=== Verilen metin ===

Kabule göre de, davacı anne de müşterek çocuğun eğitim ve diğer giderlerine de, katılmak mecburiyetinde olduğundan dolayı, müşterek çocuk yararına hükmedilen nafaka tutarı da fahiş bulunmuştur. ..)

gerekçesiyle bozularak dosya yerine geri çevrilmekle, yeniden yapılan yargılama sonunda, mahkemece önceki kararda direnilmiştir.

TEMYİZ EDEN:Taraf vekilleri   

HUKUK GENEL KURULU KARARI

Hukuk Genel Kurulunca incelenerek direnme kararının süresinde temyiz edildiği anlaşıldıktan ve dosyadaki kağıtlar okunduktan sonra gereği görüşüldü:

Dava, eş için tedbir, çocuk için reşit olana kadar iştirak, reşit olduktan sonra yardım nafakası istemine ilişkindir.

===

#### Yapılacaklar:
1. Nafaka kararına göre dava hangi istemlere ilişkindir?
2. Lütfen nafaka kararını son cümlesinden sonra sürdürün.

=== Gösterilen kayıtlar ===

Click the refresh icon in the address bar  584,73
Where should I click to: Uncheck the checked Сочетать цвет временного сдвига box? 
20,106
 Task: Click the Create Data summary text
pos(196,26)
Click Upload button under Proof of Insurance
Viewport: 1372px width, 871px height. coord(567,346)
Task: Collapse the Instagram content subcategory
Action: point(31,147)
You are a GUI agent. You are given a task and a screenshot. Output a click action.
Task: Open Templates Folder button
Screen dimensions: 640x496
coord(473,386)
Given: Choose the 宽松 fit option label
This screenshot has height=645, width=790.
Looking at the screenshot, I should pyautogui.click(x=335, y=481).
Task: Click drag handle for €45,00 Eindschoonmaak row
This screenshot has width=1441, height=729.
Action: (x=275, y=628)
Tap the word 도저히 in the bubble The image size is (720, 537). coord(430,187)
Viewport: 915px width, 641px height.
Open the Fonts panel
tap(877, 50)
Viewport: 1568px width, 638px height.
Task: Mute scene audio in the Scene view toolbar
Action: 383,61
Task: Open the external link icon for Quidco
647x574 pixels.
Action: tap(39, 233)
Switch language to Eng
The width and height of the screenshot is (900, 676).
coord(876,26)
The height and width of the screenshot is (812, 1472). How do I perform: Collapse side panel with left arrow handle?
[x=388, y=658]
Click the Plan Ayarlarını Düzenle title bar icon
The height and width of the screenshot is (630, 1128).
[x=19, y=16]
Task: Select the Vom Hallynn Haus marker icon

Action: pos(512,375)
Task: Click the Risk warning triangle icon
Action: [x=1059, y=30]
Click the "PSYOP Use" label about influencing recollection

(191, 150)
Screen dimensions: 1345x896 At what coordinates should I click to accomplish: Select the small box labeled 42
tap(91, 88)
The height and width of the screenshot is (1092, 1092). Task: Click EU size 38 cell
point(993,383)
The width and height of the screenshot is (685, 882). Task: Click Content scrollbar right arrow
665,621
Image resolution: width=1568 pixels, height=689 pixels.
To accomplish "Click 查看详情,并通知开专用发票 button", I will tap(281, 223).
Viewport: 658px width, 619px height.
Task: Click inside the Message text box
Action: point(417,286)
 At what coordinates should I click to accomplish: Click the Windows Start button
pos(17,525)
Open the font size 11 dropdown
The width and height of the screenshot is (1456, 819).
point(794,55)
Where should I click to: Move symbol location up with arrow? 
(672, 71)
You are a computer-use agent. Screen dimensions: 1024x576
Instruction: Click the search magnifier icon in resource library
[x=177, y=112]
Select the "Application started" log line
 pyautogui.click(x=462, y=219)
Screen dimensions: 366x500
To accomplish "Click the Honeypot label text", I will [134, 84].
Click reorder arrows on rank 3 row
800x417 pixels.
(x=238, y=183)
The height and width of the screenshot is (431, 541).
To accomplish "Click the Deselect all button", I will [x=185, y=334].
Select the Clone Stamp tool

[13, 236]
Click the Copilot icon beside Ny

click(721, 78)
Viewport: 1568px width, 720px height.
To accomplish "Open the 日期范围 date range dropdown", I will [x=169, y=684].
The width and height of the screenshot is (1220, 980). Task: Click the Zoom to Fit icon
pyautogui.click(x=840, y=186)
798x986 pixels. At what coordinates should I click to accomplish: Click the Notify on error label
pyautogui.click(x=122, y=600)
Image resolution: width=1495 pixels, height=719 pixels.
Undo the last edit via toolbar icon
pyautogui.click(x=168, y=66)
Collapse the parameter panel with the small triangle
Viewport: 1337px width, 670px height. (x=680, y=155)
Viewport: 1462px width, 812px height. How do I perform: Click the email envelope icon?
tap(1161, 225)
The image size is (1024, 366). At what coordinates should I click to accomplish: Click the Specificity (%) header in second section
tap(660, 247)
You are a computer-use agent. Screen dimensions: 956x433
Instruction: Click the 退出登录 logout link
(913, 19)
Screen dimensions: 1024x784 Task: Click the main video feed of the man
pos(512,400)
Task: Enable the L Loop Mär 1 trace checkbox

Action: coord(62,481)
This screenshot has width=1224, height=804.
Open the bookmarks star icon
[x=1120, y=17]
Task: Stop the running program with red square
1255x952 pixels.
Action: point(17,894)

===

#### Alıştırma sonuçları:
1. Eş için tedbir, çocuk için reşit olana kadar iştirak, reşit olduktan sonra yardım nafakası istemlerine.

2.
Davacı, davalı eşinin kendisini sadakatsizlikle suçlayıp, hakaret ettiğini bu nedenle ayrı yaşamaya başladıklarını müşterek çocuk için aylık 1.200.00 TL, kendisi için aylık 500.00 TL tedbir, iştirak ve yardım nafakasının davalıdan tahsiline karar verilmesini istemiştir.

Davalı, davanın reddini savunmuştur.

Mahkemece; davacı eşin ayrı yaşamakta haklı olduğunun anlaşıldığı, ancak davacı eşin açtığı davanın niteliği itibarıyla tedbir nafakası davası olduğu, tarafların ekonomik ve sosyal durumlarının araştırılması sonucunda ekonomik durumlarının aynı olduğunun belirlendiği, davacı eş için alınacak bir tedbir ya da ayrı yaşamakta haklı olması nedeniyle davalının maddi katkı yapmasını gerektirir bir durum olmadığı, davacı eşin mevcut ekonomik durumu itibarıyla nafakaya ihtiyacı bulunmadığı, kusur durumunun boşanma halinde tazminat açısından değerlendirilebileceği anlaşıldığından davacı eşin kendisi yönünden açtığı davanın reddine; ancak tarafların ayrı yaşadıklarının ve davacı çocuğun diğer davacı anne yanında kaldığının sabit olması karşısında bu davacının açtığı davanın kısmen kabulü ile davacı reşit olana kadar iştirak, reşit olduktan sonra yardım nafakasının davalıdan alınmasına karar verilmiştir.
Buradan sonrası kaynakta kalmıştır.